Pour cela, il faut avoir un cœur humble et généreux, humble pour se laisser enrichir par le don de Dieu, généreux, parce que Jésus a été pleinement généreux, entièrement donné  à sa mission par amour pour tous les hommes.

   La fête de la Toussaint nous réjouit toujours, parce qu’elle proclame le triomphe de la grâce de Dieu dans la vie des personnes qui sont parvenues à la sainteté. Elle nous réjouit, parce qu’elle nous rappelle que notre vocation profonde d’enfants de Dieu, c’est d’avoir part au bonheur qui est partagé au sein de la Trinité. Elle nous réjouit encore, parce que Dieu a fait de nous des partenaires, misant sur notre capacité à nous décider librement de choisir la voie de l’évangile, parce que c’est elle qui libère notre cœur de l’égoïsme et nous conduit sur le chemin du don de soi et de la communion.

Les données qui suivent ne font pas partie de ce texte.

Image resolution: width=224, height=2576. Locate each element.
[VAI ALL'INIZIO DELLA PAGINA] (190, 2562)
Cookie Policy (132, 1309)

Parce que nous sommes conscients de tout cela, notre cœur est rempli de confiance et d’assurance. Le Seigneur guide chacune de nos vies et nous appelle à partager le bonheur qui est auprès de lui. La fête de la Toussaint est, à sa manière, la fête de la lumière, qui nous vient de la foi et qui éclaire notre quotidien, et en même temps la fête de l’espérance, parce qu’elle annonce l’avenir qui nous est promis auprès de Dieu et de toutes les personnes qui se sont laissées guider par l’évangile.

   Sainteté et bonheur, bonheur et sainteté. Les deux réalités vont de pair et s’appellent l’une l’autre. Puissions-nous avoir un cœur d’enfant pour puiser auprès de Seigneur la force qu’il nous propose pour notre route. En nous laissant guider par l’évangile des Béatitudes, chemin de sainteté,  nous accueillons dans notre vie le bonheur que Dieu nous offre dès ici-bas et qui trouvera son plein achèvement dans l’éternité. Amen.